(Items from a dataset)
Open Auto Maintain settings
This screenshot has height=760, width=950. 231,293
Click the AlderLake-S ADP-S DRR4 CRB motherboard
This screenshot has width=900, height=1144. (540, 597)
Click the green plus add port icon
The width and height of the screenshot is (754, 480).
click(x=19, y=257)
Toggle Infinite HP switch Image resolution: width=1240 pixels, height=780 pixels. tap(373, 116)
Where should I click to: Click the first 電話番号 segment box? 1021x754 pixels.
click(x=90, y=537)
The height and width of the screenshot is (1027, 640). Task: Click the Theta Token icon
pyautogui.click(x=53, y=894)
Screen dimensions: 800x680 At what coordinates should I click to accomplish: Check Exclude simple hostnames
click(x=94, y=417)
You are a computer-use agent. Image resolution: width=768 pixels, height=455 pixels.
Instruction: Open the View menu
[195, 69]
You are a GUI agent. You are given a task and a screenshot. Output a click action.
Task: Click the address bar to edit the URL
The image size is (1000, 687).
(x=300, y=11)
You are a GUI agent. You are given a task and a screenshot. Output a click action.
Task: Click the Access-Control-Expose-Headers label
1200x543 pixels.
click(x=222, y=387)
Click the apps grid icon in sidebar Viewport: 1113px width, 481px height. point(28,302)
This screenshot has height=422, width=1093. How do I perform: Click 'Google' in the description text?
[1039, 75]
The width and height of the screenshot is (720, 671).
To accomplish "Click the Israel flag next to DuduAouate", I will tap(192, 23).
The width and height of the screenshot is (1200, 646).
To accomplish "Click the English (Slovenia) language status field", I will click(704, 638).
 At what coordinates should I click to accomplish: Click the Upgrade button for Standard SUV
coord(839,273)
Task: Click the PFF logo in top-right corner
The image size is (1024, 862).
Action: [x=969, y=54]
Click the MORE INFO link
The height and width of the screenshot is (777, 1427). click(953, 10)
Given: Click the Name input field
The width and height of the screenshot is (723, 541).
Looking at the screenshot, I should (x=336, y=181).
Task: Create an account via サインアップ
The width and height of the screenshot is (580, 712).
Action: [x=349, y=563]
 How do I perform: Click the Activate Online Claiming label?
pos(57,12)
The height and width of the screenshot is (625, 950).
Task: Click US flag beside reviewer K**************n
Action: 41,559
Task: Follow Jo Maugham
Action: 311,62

▶ _WHAT IS BEING ASKED_
Set down the entries above again, word for word.

▶ _EXERCISE RESULT_
Open Auto Maintain settings
This screenshot has height=760, width=950. 231,293
Click the AlderLake-S ADP-S DRR4 CRB motherboard
This screenshot has width=900, height=1144. (540, 597)
Click the green plus add port icon
The width and height of the screenshot is (754, 480).
click(x=19, y=257)
Toggle Infinite HP switch Image resolution: width=1240 pixels, height=780 pixels. tap(373, 116)
Where should I click to: Click the first 電話番号 segment box? 1021x754 pixels.
click(x=90, y=537)
The height and width of the screenshot is (1027, 640). Task: Click the Theta Token icon
pyautogui.click(x=53, y=894)
Screen dimensions: 800x680 At what coordinates should I click to accomplish: Check Exclude simple hostnames
click(x=94, y=417)
You are a computer-use agent. Image resolution: width=768 pixels, height=455 pixels.
Instruction: Open the View menu
[195, 69]
You are a GUI agent. You are given a task and a screenshot. Output a click action.
Task: Click the address bar to edit the URL
The image size is (1000, 687).
(x=300, y=11)
You are a GUI agent. You are given a task and a screenshot. Output a click action.
Task: Click the Access-Control-Expose-Headers label
1200x543 pixels.
click(x=222, y=387)
Click the apps grid icon in sidebar Viewport: 1113px width, 481px height. point(28,302)
This screenshot has height=422, width=1093. How do I perform: Click 'Google' in the description text?
[1039, 75]
The width and height of the screenshot is (720, 671).
To accomplish "Click the Israel flag next to DuduAouate", I will tap(192, 23).
The width and height of the screenshot is (1200, 646).
To accomplish "Click the English (Slovenia) language status field", I will click(704, 638).
 At what coordinates should I click to accomplish: Click the Upgrade button for Standard SUV
coord(839,273)
Task: Click the PFF logo in top-right corner
The image size is (1024, 862).
Action: [x=969, y=54]
Click the MORE INFO link
The height and width of the screenshot is (777, 1427). click(953, 10)
Given: Click the Name input field
The width and height of the screenshot is (723, 541).
Looking at the screenshot, I should (x=336, y=181).
Task: Create an account via サインアップ
The width and height of the screenshot is (580, 712).
Action: [x=349, y=563]
 How do I perform: Click the Activate Online Claiming label?
pos(57,12)
The height and width of the screenshot is (625, 950).
Task: Click US flag beside reviewer K**************n
Action: 41,559
Task: Follow Jo Maugham
Action: 311,62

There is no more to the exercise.